## TASK REQUIREMENTS
Each entry must be printed again without a single change.

## DATA
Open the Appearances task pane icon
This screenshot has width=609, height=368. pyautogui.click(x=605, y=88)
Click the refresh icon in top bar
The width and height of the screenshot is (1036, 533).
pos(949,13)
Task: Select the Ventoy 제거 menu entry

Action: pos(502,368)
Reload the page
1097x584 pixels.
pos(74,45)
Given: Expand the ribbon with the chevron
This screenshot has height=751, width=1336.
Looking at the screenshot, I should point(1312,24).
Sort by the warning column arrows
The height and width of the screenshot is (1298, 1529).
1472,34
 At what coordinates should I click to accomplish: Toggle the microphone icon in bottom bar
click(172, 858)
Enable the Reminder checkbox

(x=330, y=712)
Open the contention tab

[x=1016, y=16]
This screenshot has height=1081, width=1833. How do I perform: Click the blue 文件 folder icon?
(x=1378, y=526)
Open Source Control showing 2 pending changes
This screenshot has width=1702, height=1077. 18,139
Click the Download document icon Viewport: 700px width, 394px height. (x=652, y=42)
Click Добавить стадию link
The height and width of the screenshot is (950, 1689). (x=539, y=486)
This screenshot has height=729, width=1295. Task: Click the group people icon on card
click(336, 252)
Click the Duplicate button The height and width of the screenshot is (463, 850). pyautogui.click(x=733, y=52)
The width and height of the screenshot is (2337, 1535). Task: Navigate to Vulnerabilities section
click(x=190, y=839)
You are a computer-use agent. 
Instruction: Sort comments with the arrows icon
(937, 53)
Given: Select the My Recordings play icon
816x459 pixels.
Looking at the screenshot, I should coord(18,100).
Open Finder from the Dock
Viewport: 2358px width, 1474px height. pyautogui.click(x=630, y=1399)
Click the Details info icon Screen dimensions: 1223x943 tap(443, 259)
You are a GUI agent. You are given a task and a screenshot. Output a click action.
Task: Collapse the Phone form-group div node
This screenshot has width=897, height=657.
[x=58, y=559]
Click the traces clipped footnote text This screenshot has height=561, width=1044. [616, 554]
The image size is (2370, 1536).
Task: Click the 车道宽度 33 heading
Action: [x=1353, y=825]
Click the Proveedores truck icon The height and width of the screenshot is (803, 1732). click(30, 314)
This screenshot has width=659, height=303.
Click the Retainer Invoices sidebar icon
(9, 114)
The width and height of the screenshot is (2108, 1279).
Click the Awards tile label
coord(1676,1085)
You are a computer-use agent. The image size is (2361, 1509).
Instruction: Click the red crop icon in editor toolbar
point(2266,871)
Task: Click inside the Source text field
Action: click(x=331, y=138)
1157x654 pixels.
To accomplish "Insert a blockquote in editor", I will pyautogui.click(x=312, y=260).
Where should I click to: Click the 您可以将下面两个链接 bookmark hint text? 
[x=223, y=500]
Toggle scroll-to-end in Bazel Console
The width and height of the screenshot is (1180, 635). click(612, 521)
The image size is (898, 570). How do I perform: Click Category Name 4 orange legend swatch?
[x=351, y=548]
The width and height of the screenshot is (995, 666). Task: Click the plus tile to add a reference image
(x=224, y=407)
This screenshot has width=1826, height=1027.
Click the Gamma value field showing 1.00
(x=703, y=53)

## RESPONSE FOR THIS EXERCISE
Open the Appearances task pane icon
This screenshot has width=609, height=368. pyautogui.click(x=605, y=88)
Click the refresh icon in top bar
The width and height of the screenshot is (1036, 533).
pos(949,13)
Task: Select the Ventoy 제거 menu entry

Action: pos(502,368)
Reload the page
1097x584 pixels.
pos(74,45)
Given: Expand the ribbon with the chevron
This screenshot has height=751, width=1336.
Looking at the screenshot, I should point(1312,24).
Sort by the warning column arrows
The height and width of the screenshot is (1298, 1529).
1472,34
 At what coordinates should I click to accomplish: Toggle the microphone icon in bottom bar
click(172, 858)
Enable the Reminder checkbox

(x=330, y=712)
Open the contention tab

[x=1016, y=16]
This screenshot has height=1081, width=1833. How do I perform: Click the blue 文件 folder icon?
(x=1378, y=526)
Open Source Control showing 2 pending changes
This screenshot has width=1702, height=1077. 18,139
Click the Download document icon Viewport: 700px width, 394px height. (x=652, y=42)
Click Добавить стадию link
The height and width of the screenshot is (950, 1689). (x=539, y=486)
This screenshot has height=729, width=1295. Task: Click the group people icon on card
click(336, 252)
Click the Duplicate button The height and width of the screenshot is (463, 850). pyautogui.click(x=733, y=52)
The width and height of the screenshot is (2337, 1535). Task: Navigate to Vulnerabilities section
click(x=190, y=839)
You are a computer-use agent. 
Instruction: Sort comments with the arrows icon
(937, 53)
Given: Select the My Recordings play icon
816x459 pixels.
Looking at the screenshot, I should coord(18,100).
Open Finder from the Dock
Viewport: 2358px width, 1474px height. pyautogui.click(x=630, y=1399)
Click the Details info icon Screen dimensions: 1223x943 tap(443, 259)
You are a GUI agent. You are given a task and a screenshot. Output a click action.
Task: Collapse the Phone form-group div node
This screenshot has width=897, height=657.
[x=58, y=559]
Click the traces clipped footnote text This screenshot has height=561, width=1044. [616, 554]
The image size is (2370, 1536).
Task: Click the 车道宽度 33 heading
Action: [x=1353, y=825]
Click the Proveedores truck icon The height and width of the screenshot is (803, 1732). click(30, 314)
This screenshot has width=659, height=303.
Click the Retainer Invoices sidebar icon
(9, 114)
The width and height of the screenshot is (2108, 1279).
Click the Awards tile label
coord(1676,1085)
You are a computer-use agent. The image size is (2361, 1509).
Instruction: Click the red crop icon in editor toolbar
point(2266,871)
Task: Click inside the Source text field
Action: click(x=331, y=138)
1157x654 pixels.
To accomplish "Insert a blockquote in editor", I will pyautogui.click(x=312, y=260).
Where should I click to: Click the 您可以将下面两个链接 bookmark hint text? 
[x=223, y=500]
Toggle scroll-to-end in Bazel Console
The width and height of the screenshot is (1180, 635). click(612, 521)
The image size is (898, 570). How do I perform: Click Category Name 4 orange legend swatch?
[x=351, y=548]
The width and height of the screenshot is (995, 666). Task: Click the plus tile to add a reference image
(x=224, y=407)
This screenshot has width=1826, height=1027.
Click the Gamma value field showing 1.00
(x=703, y=53)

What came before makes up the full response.